Milano - Per i cultori della cabala, era già tutto previsto: il 24 ottobre 1929, con il crollo di oltre l’11% di Wall Street, era stata scritta l’alfa della Grande depressione. Settantanove anni dopo, cioè ieri, le Borse mondiali sono incappate nell’ennesima tempesta perfetta di una crisi già lunga, ma di cui ancora non si vede il punto terminale.
Panico, vendite a pioggia, sospensioni per eccesso di ribasso, blocchi automatici in azione: il solito copione dei giorni neri, mitigato nei dati finali rispetto ai promontori della paura toccati durante la giornata, quando i listini avevano accumulato perdite perfino superiori al 10,5% in un avvitamento continuo, inarrestabile. Al materializzarsi dello spettro della recessione mondiale e all’affievolirsi dell’effetto delle misure di contrasto alla crisi assunte dai governi da Occidente a Oriente, le Borse continuano a reagire schiacciando gli indici su livelli sempre più bassi. Così, è subito finita la tregua di giovedì e i mercati sono tornati in trincea.

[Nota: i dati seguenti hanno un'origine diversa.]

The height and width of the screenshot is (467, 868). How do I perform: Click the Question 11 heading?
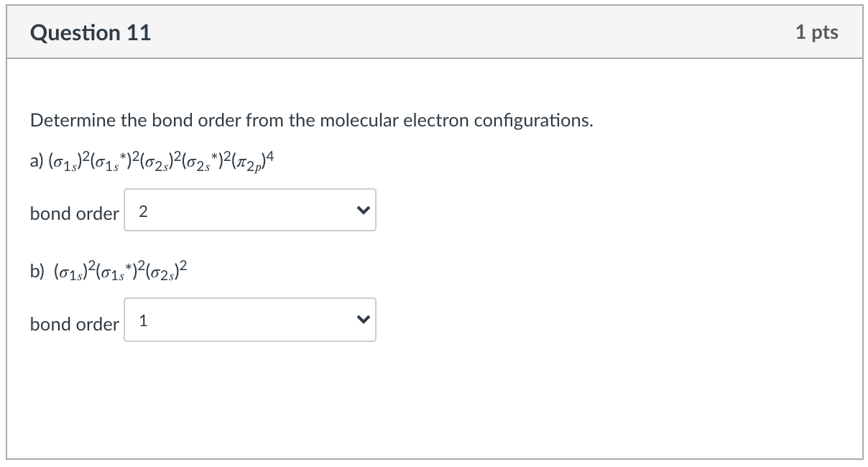(91, 33)
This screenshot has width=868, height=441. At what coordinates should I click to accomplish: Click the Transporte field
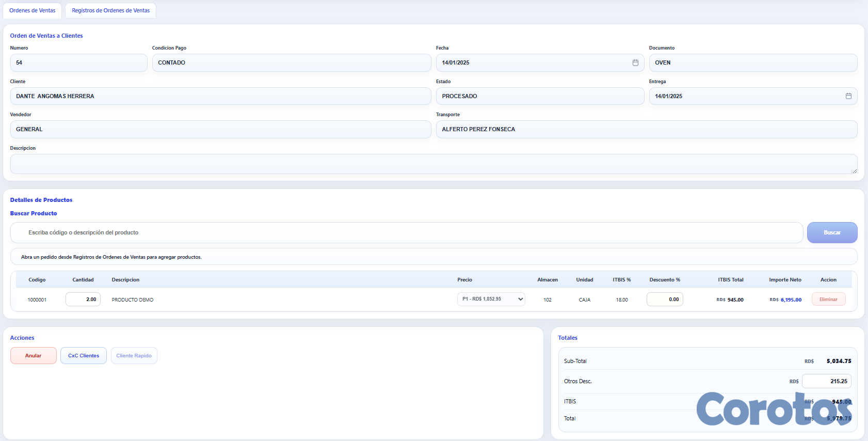(646, 129)
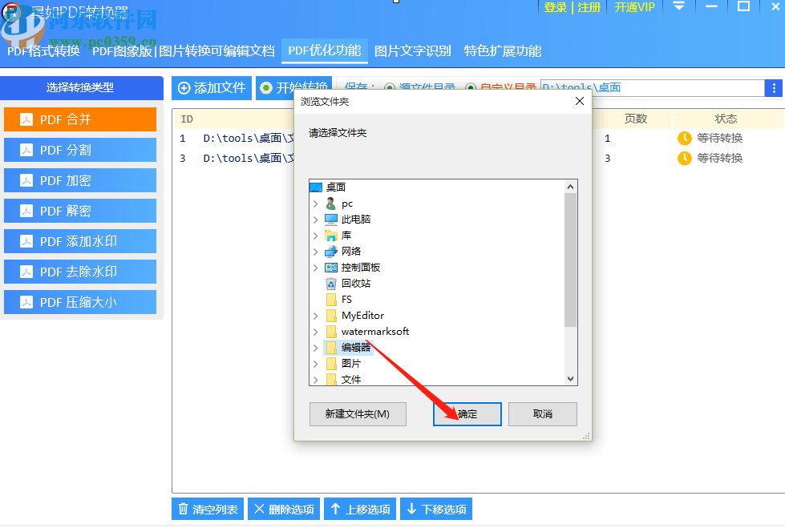Expand the 此电脑 tree node
Image resolution: width=785 pixels, height=532 pixels.
point(314,219)
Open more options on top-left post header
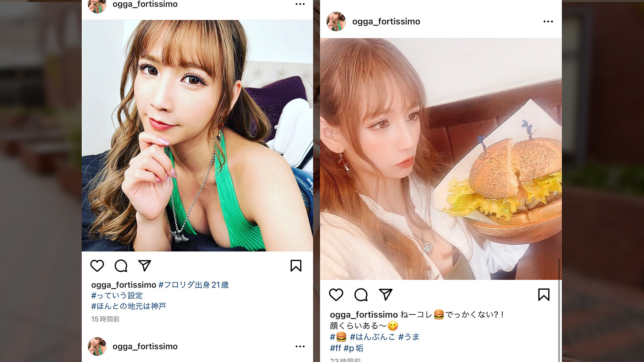 click(300, 4)
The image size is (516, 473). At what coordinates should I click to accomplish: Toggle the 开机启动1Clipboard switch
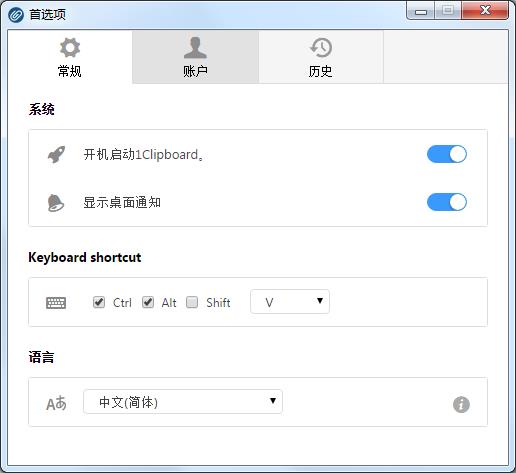pos(447,154)
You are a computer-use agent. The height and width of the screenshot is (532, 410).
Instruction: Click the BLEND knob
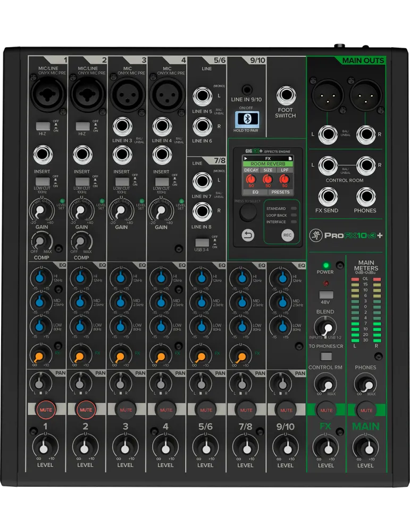325,327
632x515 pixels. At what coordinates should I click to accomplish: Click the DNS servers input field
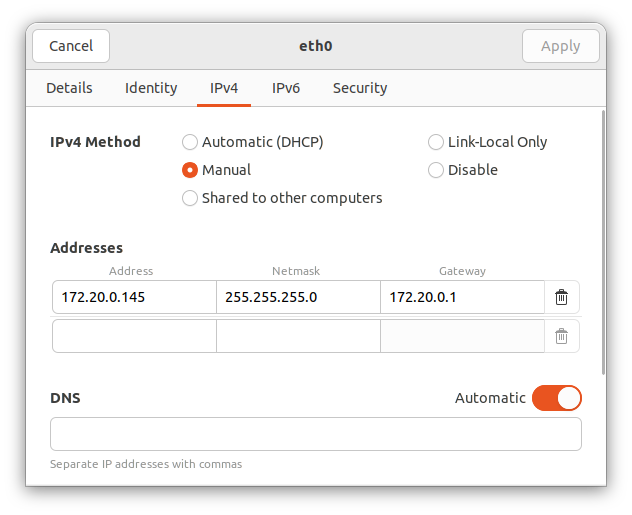tap(316, 434)
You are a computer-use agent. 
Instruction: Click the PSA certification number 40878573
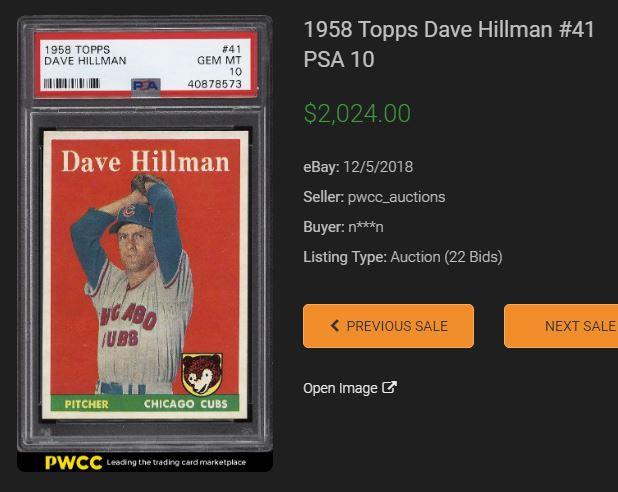click(215, 84)
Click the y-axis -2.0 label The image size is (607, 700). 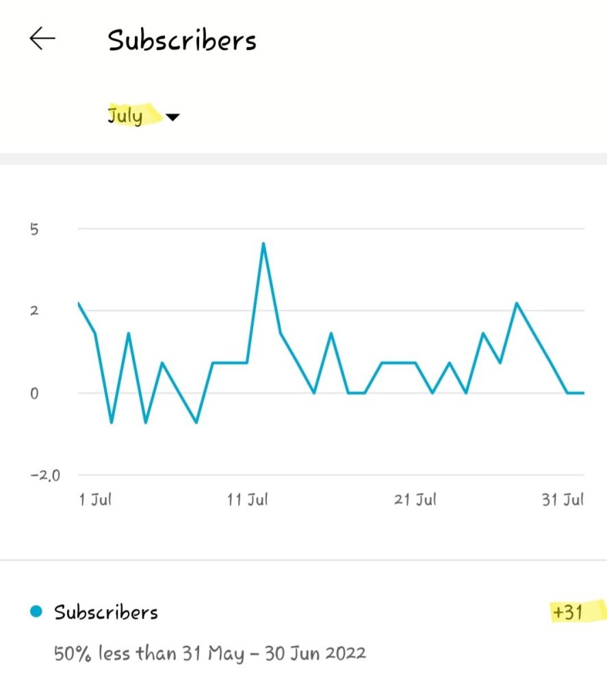[45, 475]
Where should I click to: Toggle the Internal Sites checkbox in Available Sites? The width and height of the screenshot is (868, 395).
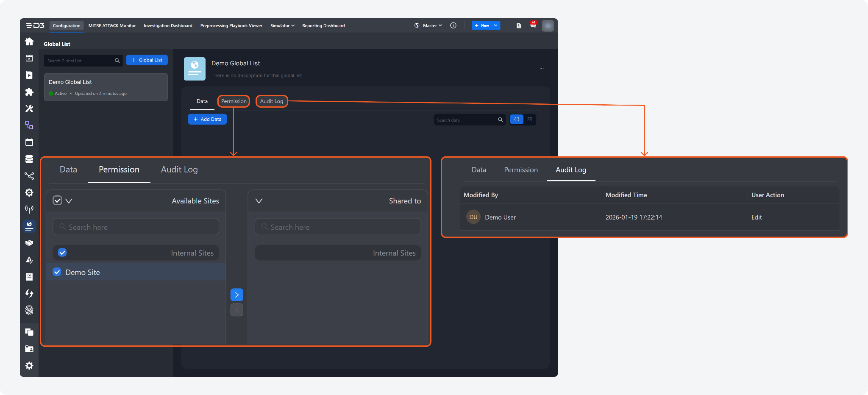(x=62, y=253)
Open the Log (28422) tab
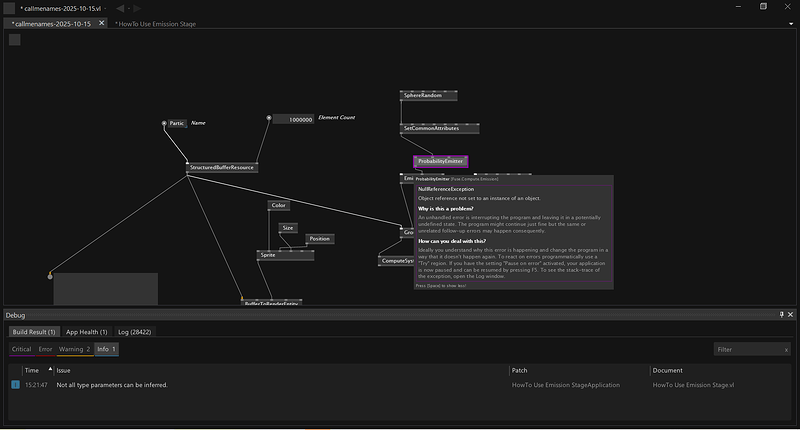This screenshot has width=800, height=430. point(135,331)
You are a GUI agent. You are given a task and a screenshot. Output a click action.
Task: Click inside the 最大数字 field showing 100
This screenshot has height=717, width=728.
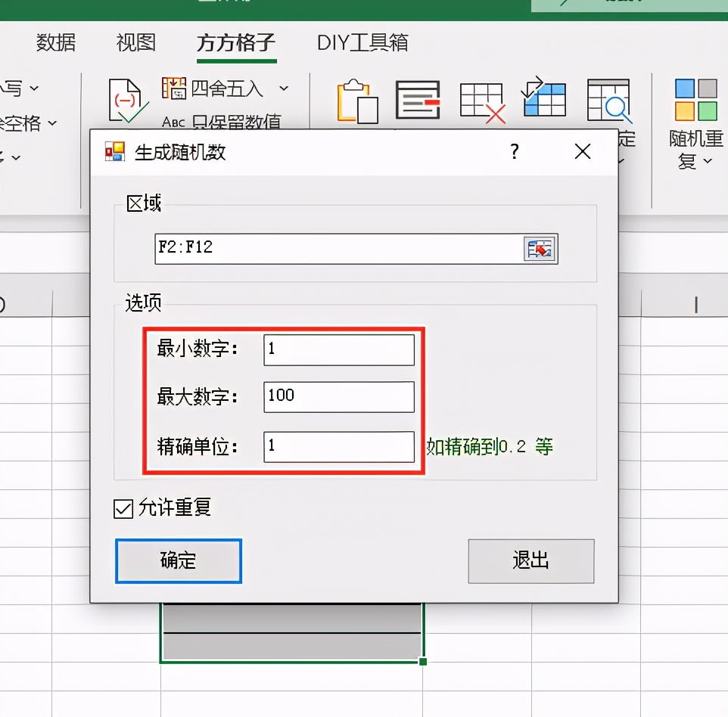coord(338,396)
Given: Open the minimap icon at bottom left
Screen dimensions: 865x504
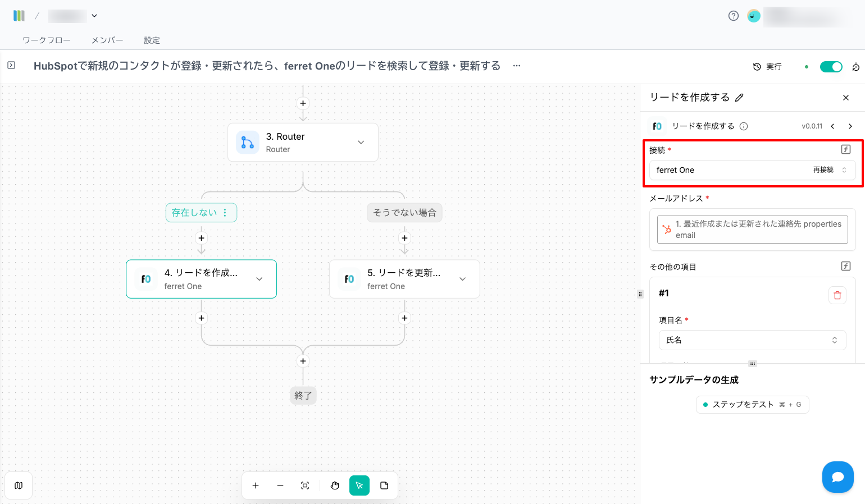Looking at the screenshot, I should 19,485.
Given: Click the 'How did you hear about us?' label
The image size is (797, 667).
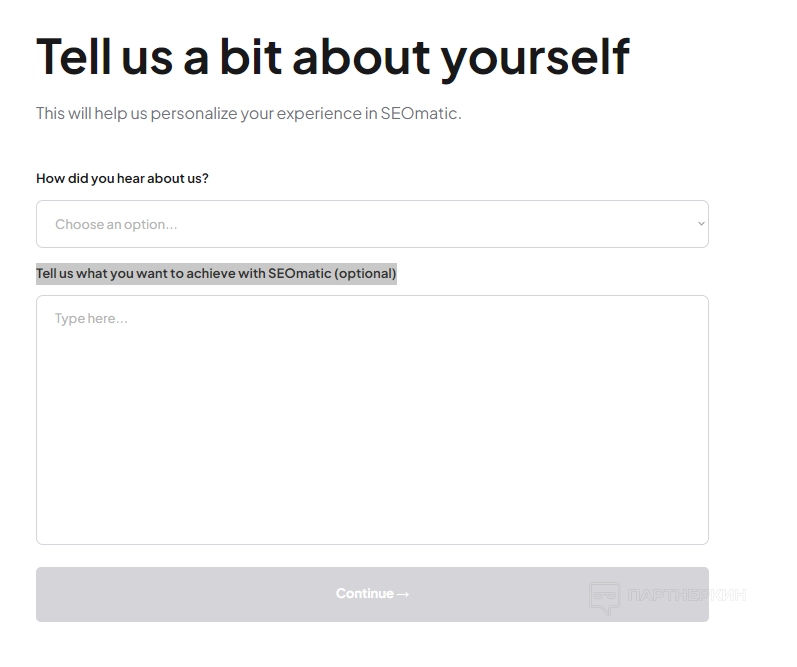Looking at the screenshot, I should (x=122, y=178).
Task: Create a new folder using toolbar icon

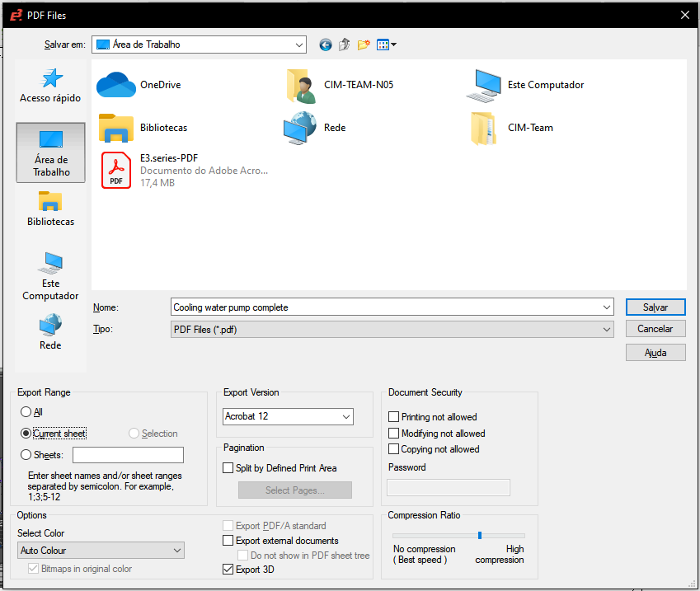Action: point(364,45)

Con un effetto domino partito dall’Estremo Oriente, dove le difficoltà delle imprese esportatrici, le più colpite dalla violenta decelerazione economica di Usa ed Europa, hanno contribuito a scatenare la fuga degli investitori dal mercato azionario. Tokio, protagonista di una caduta verticale del 9,60%, ha visto per la prima volta retrocedere il Nikkei sotto gli 8mila punti; la Borsa di Seul ha lasciato sul campo il 10,57%, quella di Hong Kong l’8,3%.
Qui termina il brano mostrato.